## start DATA FOR PROCESSING

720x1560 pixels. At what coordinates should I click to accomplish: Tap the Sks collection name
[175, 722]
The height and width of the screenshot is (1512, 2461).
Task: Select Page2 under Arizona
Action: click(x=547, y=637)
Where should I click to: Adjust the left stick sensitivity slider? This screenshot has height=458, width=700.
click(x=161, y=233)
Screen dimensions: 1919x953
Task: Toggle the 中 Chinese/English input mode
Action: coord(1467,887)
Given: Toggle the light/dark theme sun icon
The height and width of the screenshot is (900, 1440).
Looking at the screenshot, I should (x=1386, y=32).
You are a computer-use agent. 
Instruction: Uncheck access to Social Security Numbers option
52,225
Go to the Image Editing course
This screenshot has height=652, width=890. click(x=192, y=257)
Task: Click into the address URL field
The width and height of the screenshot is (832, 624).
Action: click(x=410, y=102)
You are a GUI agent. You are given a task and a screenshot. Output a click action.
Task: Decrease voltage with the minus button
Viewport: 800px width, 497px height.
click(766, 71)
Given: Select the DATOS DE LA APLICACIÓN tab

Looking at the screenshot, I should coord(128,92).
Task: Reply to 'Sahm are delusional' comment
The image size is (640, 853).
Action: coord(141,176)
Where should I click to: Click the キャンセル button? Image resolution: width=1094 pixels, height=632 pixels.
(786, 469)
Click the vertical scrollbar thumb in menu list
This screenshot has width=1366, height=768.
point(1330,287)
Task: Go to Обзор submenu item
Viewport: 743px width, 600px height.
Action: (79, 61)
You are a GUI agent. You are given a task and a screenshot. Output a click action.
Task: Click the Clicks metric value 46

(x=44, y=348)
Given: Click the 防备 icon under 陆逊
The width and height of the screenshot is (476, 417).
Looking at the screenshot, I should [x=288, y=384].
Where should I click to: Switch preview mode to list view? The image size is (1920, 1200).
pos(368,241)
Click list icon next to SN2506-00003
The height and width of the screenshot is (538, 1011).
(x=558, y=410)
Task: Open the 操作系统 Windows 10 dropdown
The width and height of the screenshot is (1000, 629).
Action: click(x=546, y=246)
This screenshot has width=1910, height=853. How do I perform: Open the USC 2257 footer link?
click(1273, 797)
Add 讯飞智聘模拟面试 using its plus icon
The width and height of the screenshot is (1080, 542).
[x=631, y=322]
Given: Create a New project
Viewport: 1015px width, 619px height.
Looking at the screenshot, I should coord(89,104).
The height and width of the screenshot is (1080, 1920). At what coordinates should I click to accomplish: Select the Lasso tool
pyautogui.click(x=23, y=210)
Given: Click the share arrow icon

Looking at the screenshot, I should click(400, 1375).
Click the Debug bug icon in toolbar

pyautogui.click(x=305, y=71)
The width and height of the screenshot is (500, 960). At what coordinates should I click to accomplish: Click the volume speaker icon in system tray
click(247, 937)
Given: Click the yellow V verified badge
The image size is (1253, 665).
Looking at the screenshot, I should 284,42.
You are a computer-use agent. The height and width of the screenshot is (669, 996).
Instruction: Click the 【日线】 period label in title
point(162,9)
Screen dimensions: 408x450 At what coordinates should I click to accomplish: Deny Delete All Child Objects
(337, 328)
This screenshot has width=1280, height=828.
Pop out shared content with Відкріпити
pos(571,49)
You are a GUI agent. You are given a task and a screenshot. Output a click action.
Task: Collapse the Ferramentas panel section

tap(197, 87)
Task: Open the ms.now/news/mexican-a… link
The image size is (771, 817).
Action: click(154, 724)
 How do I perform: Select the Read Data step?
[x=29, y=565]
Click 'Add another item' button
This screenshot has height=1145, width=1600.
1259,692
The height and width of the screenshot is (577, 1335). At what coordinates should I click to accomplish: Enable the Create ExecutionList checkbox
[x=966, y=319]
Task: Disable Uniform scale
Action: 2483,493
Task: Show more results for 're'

## end DATA FOR PROCESSING

Copy the records from the line containing "The width and height of the screenshot is (500, 960)." through the line containing "click(247, 937)", both lines included, keeping the requests as they are. Raise every coordinate in the answers by 134.

- [PROBLEM SOLUTION]:
The width and height of the screenshot is (500, 960). At what coordinates should I click to accomplish: Click the volume speaker icon in system tray
click(381, 1071)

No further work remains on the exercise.